Every record must be copied out exactly.

BEGIN

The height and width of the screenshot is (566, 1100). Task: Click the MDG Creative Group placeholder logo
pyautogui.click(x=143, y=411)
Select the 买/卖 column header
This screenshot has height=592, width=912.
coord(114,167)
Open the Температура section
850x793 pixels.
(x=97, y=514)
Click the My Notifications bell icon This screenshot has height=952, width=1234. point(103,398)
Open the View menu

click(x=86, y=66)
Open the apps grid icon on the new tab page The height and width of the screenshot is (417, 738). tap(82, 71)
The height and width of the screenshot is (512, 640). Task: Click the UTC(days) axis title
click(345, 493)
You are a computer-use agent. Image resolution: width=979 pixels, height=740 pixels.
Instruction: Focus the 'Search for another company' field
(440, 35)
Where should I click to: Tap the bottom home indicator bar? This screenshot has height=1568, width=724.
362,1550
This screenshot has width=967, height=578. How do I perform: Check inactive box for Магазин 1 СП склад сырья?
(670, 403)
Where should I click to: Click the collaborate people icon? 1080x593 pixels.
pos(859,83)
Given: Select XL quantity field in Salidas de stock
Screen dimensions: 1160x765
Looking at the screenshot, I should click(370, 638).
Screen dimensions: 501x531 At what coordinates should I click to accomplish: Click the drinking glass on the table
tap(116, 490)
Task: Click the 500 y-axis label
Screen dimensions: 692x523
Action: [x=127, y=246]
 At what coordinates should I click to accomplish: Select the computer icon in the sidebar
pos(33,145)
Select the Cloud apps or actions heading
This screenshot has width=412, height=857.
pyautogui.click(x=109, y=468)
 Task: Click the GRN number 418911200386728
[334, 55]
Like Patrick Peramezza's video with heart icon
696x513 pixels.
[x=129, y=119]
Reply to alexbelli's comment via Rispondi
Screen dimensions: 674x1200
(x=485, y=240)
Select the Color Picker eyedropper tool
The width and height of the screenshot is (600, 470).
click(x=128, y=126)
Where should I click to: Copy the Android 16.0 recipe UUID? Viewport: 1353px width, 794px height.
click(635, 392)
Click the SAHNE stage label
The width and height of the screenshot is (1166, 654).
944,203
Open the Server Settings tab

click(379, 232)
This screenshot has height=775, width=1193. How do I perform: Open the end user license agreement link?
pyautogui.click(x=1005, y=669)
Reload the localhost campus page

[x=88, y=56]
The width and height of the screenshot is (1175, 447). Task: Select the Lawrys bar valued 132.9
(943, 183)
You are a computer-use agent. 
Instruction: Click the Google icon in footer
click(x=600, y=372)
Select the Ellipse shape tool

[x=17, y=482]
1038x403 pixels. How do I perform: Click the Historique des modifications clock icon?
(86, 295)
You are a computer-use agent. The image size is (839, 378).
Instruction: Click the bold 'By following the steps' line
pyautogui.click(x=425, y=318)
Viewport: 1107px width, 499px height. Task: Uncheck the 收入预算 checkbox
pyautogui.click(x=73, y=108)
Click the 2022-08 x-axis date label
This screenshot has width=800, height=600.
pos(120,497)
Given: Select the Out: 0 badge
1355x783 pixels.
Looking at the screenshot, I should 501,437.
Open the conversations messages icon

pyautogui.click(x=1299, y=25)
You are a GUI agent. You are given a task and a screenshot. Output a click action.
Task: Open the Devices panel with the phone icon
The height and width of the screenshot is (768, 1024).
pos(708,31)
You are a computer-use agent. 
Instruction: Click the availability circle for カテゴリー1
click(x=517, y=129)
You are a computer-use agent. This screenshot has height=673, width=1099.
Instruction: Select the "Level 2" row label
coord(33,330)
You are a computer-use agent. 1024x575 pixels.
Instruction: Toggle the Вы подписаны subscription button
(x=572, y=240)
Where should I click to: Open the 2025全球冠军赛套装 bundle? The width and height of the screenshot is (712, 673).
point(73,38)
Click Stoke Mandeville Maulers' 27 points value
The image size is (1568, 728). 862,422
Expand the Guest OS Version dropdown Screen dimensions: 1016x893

END

**Solution:**
The height and width of the screenshot is (566, 1100). Task: Click the MDG Creative Group placeholder logo
pyautogui.click(x=143, y=411)
Select the 买/卖 column header
This screenshot has height=592, width=912.
coord(114,167)
Open the Температура section
850x793 pixels.
(x=97, y=514)
Click the My Notifications bell icon This screenshot has height=952, width=1234. point(103,398)
Open the View menu

click(x=86, y=66)
Open the apps grid icon on the new tab page The height and width of the screenshot is (417, 738). tap(82, 71)
The height and width of the screenshot is (512, 640). Task: Click the UTC(days) axis title
click(345, 493)
You are a computer-use agent. Image resolution: width=979 pixels, height=740 pixels.
Instruction: Focus the 'Search for another company' field
(440, 35)
Where should I click to: Tap the bottom home indicator bar? This screenshot has height=1568, width=724.
362,1550
This screenshot has width=967, height=578. How do I perform: Check inactive box for Магазин 1 СП склад сырья?
(670, 403)
Where should I click to: Click the collaborate people icon? 1080x593 pixels.
pos(859,83)
Given: Select XL quantity field in Salidas de stock
Screen dimensions: 1160x765
Looking at the screenshot, I should click(370, 638).
Screen dimensions: 501x531 At what coordinates should I click to accomplish: Click the drinking glass on the table
tap(116, 490)
Task: Click the 500 y-axis label
Screen dimensions: 692x523
Action: [x=127, y=246]
 At what coordinates should I click to accomplish: Select the computer icon in the sidebar
pos(33,145)
Select the Cloud apps or actions heading
This screenshot has width=412, height=857.
pyautogui.click(x=109, y=468)
 Task: Click the GRN number 418911200386728
[334, 55]
Like Patrick Peramezza's video with heart icon
696x513 pixels.
[x=129, y=119]
Reply to alexbelli's comment via Rispondi
Screen dimensions: 674x1200
(x=485, y=240)
Select the Color Picker eyedropper tool
The width and height of the screenshot is (600, 470).
click(x=128, y=126)
Where should I click to: Copy the Android 16.0 recipe UUID? Viewport: 1353px width, 794px height.
click(635, 392)
Click the SAHNE stage label
The width and height of the screenshot is (1166, 654).
944,203
Open the Server Settings tab

click(379, 232)
This screenshot has height=775, width=1193. How do I perform: Open the end user license agreement link?
pyautogui.click(x=1005, y=669)
Reload the localhost campus page

[x=88, y=56]
The width and height of the screenshot is (1175, 447). Task: Select the Lawrys bar valued 132.9
(943, 183)
You are a computer-use agent. 
Instruction: Click the Google icon in footer
click(x=600, y=372)
Select the Ellipse shape tool

[x=17, y=482]
1038x403 pixels. How do I perform: Click the Historique des modifications clock icon?
(86, 295)
You are a computer-use agent. The image size is (839, 378).
Instruction: Click the bold 'By following the steps' line
pyautogui.click(x=425, y=318)
Viewport: 1107px width, 499px height. Task: Uncheck the 收入预算 checkbox
pyautogui.click(x=73, y=108)
Click the 2022-08 x-axis date label
This screenshot has width=800, height=600.
pos(120,497)
Given: Select the Out: 0 badge
1355x783 pixels.
Looking at the screenshot, I should 501,437.
Open the conversations messages icon

pyautogui.click(x=1299, y=25)
You are a GUI agent. You are given a task and a screenshot. Output a click action.
Task: Open the Devices panel with the phone icon
The height and width of the screenshot is (768, 1024).
pos(708,31)
You are a computer-use agent. 
Instruction: Click the availability circle for カテゴリー1
click(x=517, y=129)
You are a computer-use agent. This screenshot has height=673, width=1099.
Instruction: Select the "Level 2" row label
coord(33,330)
You are a computer-use agent. 1024x575 pixels.
Instruction: Toggle the Вы подписаны subscription button
(x=572, y=240)
Where should I click to: Open the 2025全球冠军赛套装 bundle? The width and height of the screenshot is (712, 673).
point(73,38)
Click Stoke Mandeville Maulers' 27 points value
The image size is (1568, 728). 862,422
Expand the Guest OS Version dropdown Screen dimensions: 1016x893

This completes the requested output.